# Bright beam on driver side headlight not working



## Fuhnominon (Mar 19, 2015)

Hi guys, 2nd generation 2016 Cruze premier has an issue with the high beam on the driver side light not working. Any ideas what could cause this? I changed the bulb in hopes it maybe something to do with that but didn't solve the problem. Hope I don't have to replace the entire headlight, they are expensive. Any help would be appreciated.


----------



## Snipesy (Dec 7, 2015)

Fuse?


----------



## Fireworks234 (Jan 4, 2018)

The "high beam" is the projector housing just moving a flap on the housing. Sounds like that flap is either stuck or the mechanism got disabled one way or another.


----------



## WillL84 (Aug 5, 2019)

Fireworks234 said:


> The "high beam" is the projector housing just moving a flap on the housing. Sounds like that flap is either stuck or the mechanism got disabled one way or another.


Came to say the same thing. Wither the solenoid that moves the flapper is bad, the linkage came undone or there's a wiring problem. Problem is it's all sealed inside the headlight housing. Too bad you're out of the 36-month B2B warranty now as well


----------



## Fuhnominon (Mar 19, 2015)

Snipesy said:


> Fuse?


Checked the fuse for that high beam and it's good.


----------



## Fuhnominon (Mar 19, 2015)

Fireworks234 said:


> The "high beam" is the projector housing just moving a flap on the housing. Sounds like that flap is either stuck or the mechanism got disabled one way or another.

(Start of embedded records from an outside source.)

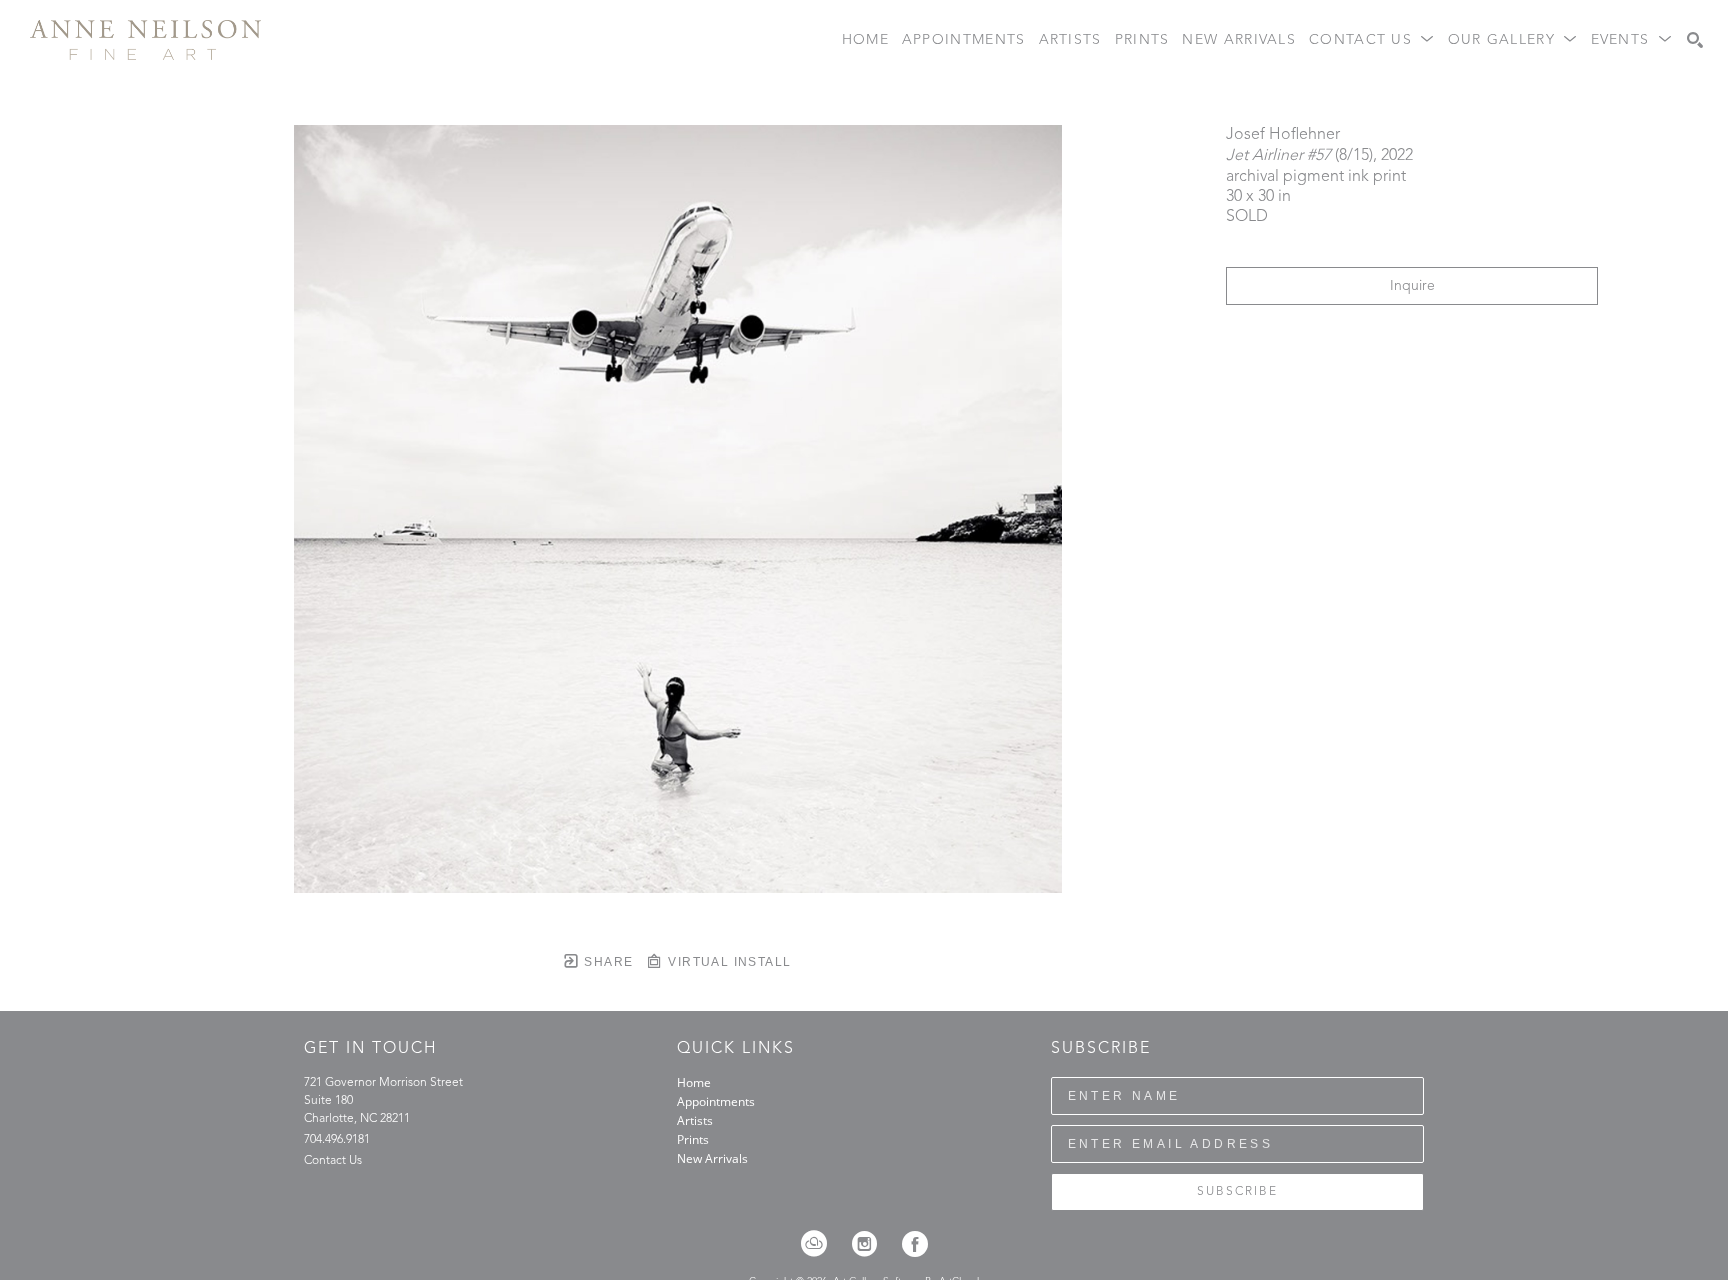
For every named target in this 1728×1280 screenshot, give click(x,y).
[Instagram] (871, 1244)
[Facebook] (915, 1244)
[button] (1372, 40)
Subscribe (1237, 1192)
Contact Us (333, 1161)
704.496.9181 (337, 1140)
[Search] (1695, 40)
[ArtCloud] (820, 1244)
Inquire (1412, 286)
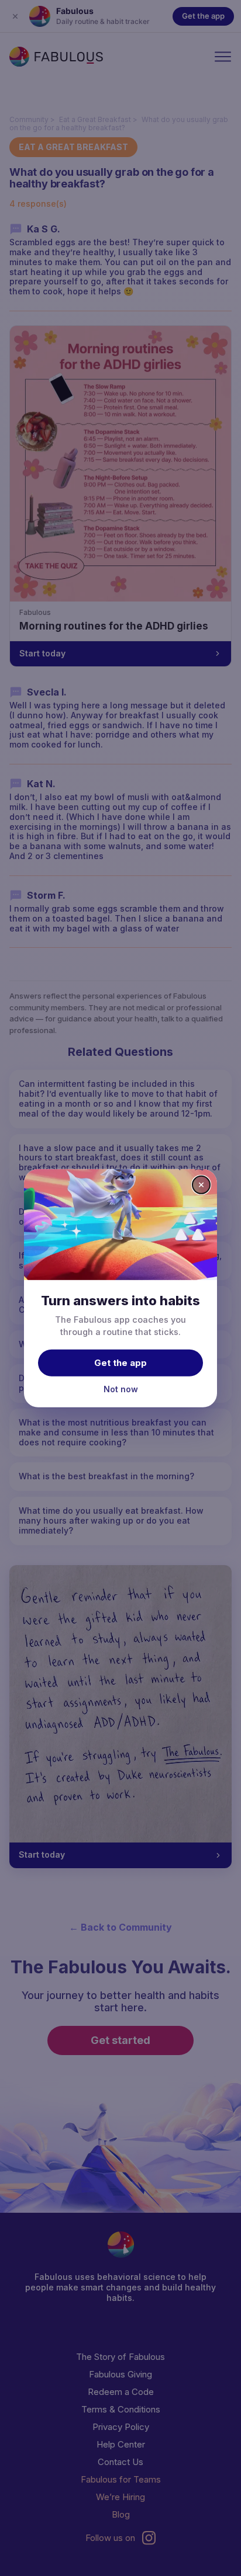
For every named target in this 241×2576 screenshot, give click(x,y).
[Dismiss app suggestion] (201, 1184)
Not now (121, 1389)
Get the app (120, 1362)
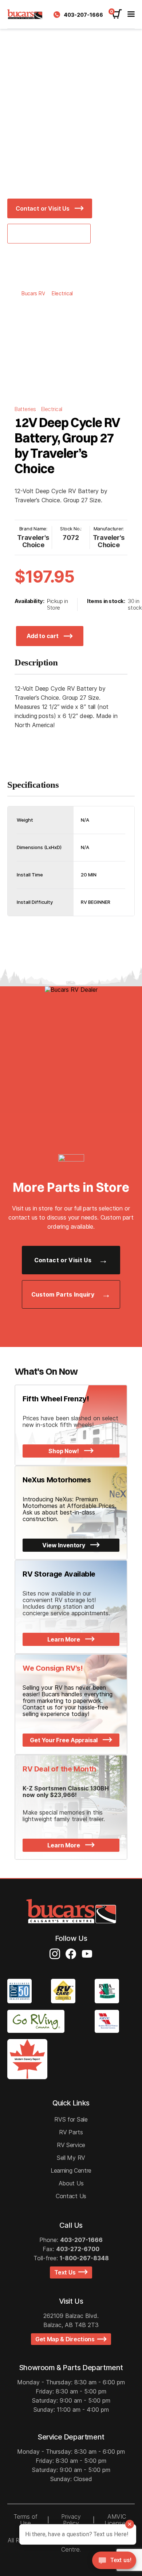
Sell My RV (71, 2157)
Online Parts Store (43, 233)
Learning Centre (71, 2170)
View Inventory (64, 1545)
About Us (71, 2183)
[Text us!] (114, 2561)
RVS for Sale (70, 2119)
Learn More (64, 1639)
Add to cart (42, 636)
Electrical (62, 293)
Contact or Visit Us (43, 208)
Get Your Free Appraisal (64, 1740)
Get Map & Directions (66, 2339)
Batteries (26, 409)
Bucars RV (33, 293)
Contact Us (71, 2196)
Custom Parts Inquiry (62, 1294)
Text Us (66, 2272)
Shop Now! (64, 1451)
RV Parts (71, 2132)
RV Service (71, 2145)
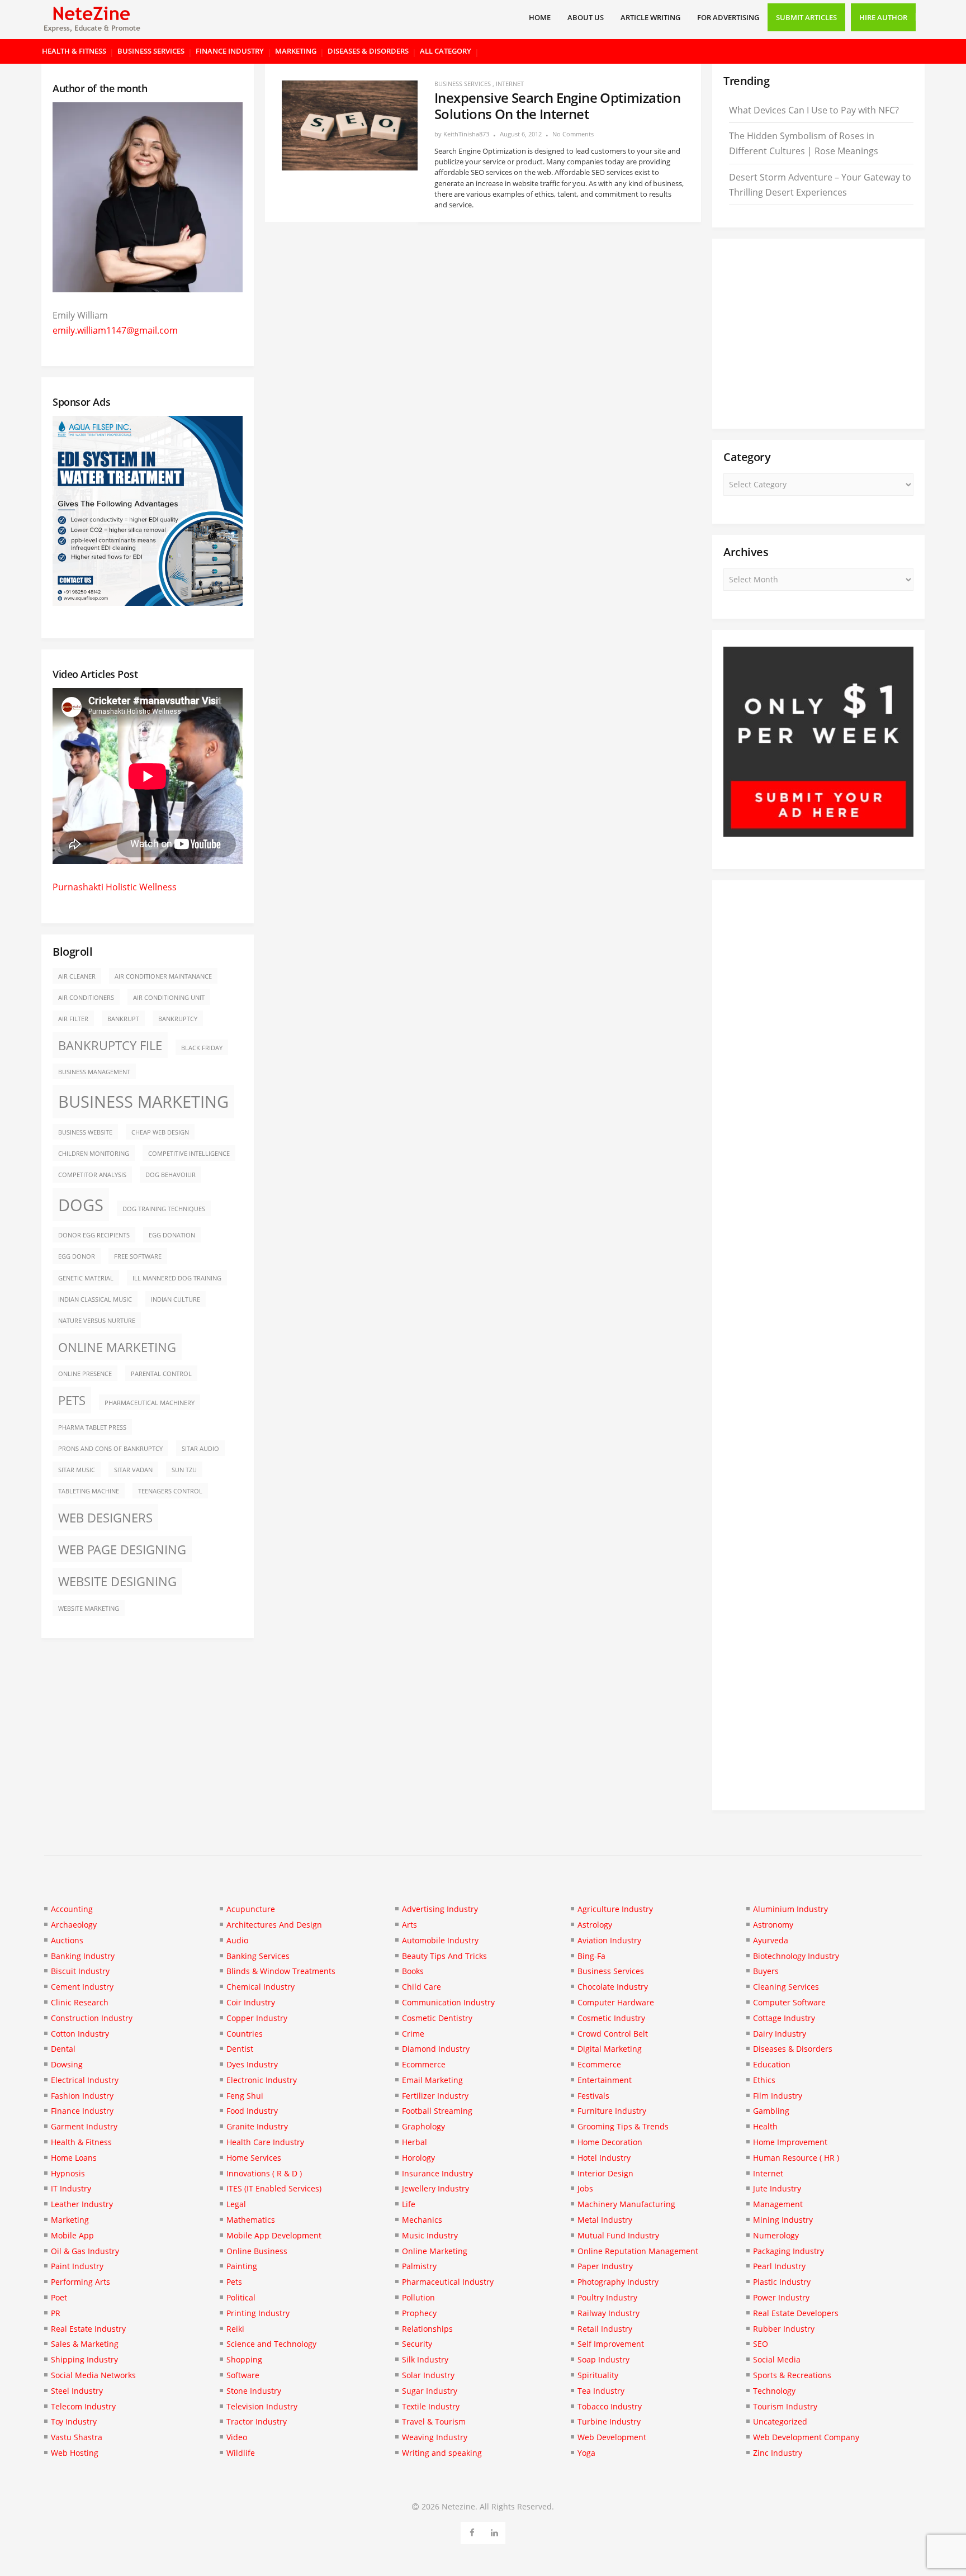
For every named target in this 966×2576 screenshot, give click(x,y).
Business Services (150, 51)
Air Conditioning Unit (169, 998)
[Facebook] (472, 2531)
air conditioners (86, 998)
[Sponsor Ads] (818, 833)
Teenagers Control (170, 1491)
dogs (80, 1205)
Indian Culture (175, 1299)
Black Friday (201, 1048)
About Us (585, 17)
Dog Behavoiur (170, 1175)
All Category (445, 51)
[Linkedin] (494, 2531)
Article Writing (650, 17)
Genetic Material (85, 1278)
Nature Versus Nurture (96, 1321)
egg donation (172, 1235)
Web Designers (105, 1518)
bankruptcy (177, 1019)
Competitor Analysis (92, 1175)
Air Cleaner (77, 976)
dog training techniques (163, 1209)
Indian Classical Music (95, 1299)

Ahhh ok I see. Is there a way to fix this mechanism or you basically have to discard the hight and heat a new headlight?


----------



## Fuhnominon (Mar 19, 2015)

WillL84 said:


> Came to say the same thing. Wither the solenoid that moves the flapper is bad, the linkage came undone or there's a wiring problem. Problem is it's all sealed inside the headlight housing. Too bad you're out of the 36-month B2B warranty now as well


I will get the wiring checked and see if there is a problem there. If not I will have to bite the bullet.


----------



## Fuhnominon (Mar 19, 2015)

Hey guys just an update re: high beam on driver side headlight. So I finally found the issue and luckily it was an easy fix. Seems the fuse box in the engine bay is also a body control module and apparently the 3 bolts that holds the tops fuse section down to the base need to be torqued enough to make proper contact to create a ground. Mine were not tightened right enough and so was not making correct contact. Tightened properly and the high beam and other issues got solved just like that. I'm a happy camper. Thanks again for all your help


----------



## Ma v e n (Oct 8, 2018)

Good find!

But for clarification, it's not a body control module. Those bolts simply hold the wiring harnesses to fuse block in place. There no grounds in there, it's all power feeds.


----------